Option B. Forget about it, and save the calories… or…
Option C. Forget the calories, and go get ice cream.
Recently, the idea came to my mind to use the toaster oven to make a quick batch of cookies. I wouldn’t call it a brilliant idea since I should’ve thought of it much sooner.
Then again, I suppose my girlish figure is glad that I didn’t. A successful batch of chocolate peanut butter cookies later, and I have now opened up a proverbial Pandora’s box of small-batch cooking making that I probably should’ve left alone.
Since this was a small batch and I left the butter out overnight before cooking, I didn’t bother with the mixer. I was super easy to make these cookies by hand in about 10 minutes or less. At the end of it, I had a plate of warm, fresh cookies, and only a few tools to clean up. Super win.
I have a relatively new toaster oven that’s pretty reliable on temperature and cooking times. It’s a Cuisinart brand that’s a year old or less, with a convection bake setting (among other settings, including one for pizza) that heats to about 400 degrees Fahrenheit. If your toaster oven is older or a little funky on its temperature settings, use a thermometer to test the heat before cooking and when the cookies are done they should be slightly golden brown and firm to the touch; they’ll continue cooking after they’re removed from the toaster oven. Of course, if you’re alright with turning on your oven in the middle of summer, you can always use your oven.
If you like your cookies on the soft and cakey side, scoop them and do nothing. Once baked, they will puff up into little sponges that are perfect for soaking up some coffee or cold milk. If you like your cookies a little crispier, flatten them to about 1/4″ before baking.
This recipe will make about 10-12 cookies; my cookies were about 2.5″ in size and yielded 10, but if I made a few of them just a hair smaller I could’ve easily made 12. Feel free to use your favorite chips, too, if you dont like this combination: simply using milk, semi-sweet or dark chocolate chips without the peanut butter chips, or even butterscotch chips solo would be fine here. If you do decide to use butterscotch chips, I’m always a fan of adding a little cinnamon, about 1/2 teaspoon, to my batter.
- 1 stick softened unsalted butter
- 3 tbsp brown sugar
- 3 tbsp white sugar
- 1/2 tsp vanilla extract
- 1/2 tsp almond extract
- 1 egg
- 1 cup milk chocolate chip morsels (Suggested: Hershey)
- 1 cup peanut butter chip morsels (Suggested: Reeses)

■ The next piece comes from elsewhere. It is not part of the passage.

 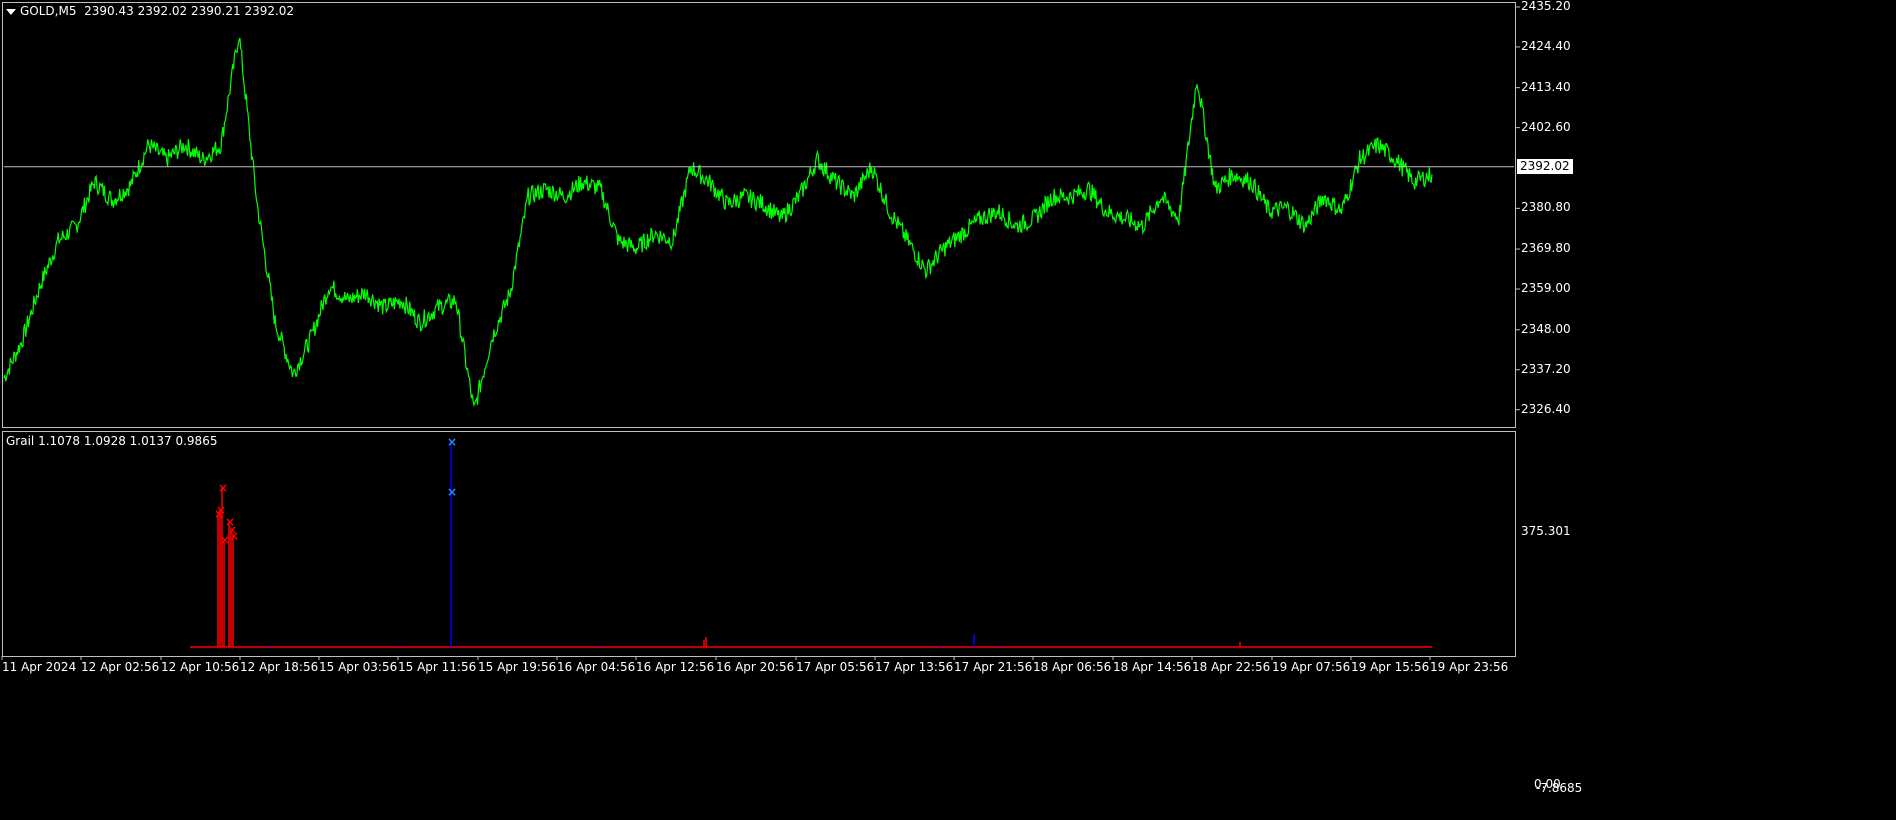 I want to click on x-axis-label: 16 Apr 12:56, so click(x=676, y=667).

- 1 cup all purpose flour (Suggested: King Arthur)
- 1/2 tsp baking soda
- 1/4 tsp salt
Preheat toaster oven or conventional oven to 350 degrees Fahrenheit.
In a large bowl, combine softened butter, brown sugar, white sugar, and vanilla extracts until creamy.
Add egg and stir until well combined.
Add flour, salt, and baking soda; stir until a thick dough comes together. If dough is too sticky, add an extra 2 tablespoons flour.
Portion dough with a tablespoon (about 1 to 1 1/2 tablespoons per cookie) onto a small baking tray or toaster oven insert lined with parchment paper. Flatten slightly with your hands or the back of a spatula.
Bake 8-10 minutes or until slightly golden. Remove and cool on a wire rack.
The softer the butter is, the easier it will be to combine. Leave a stick on your counter for a few hours or even overnight.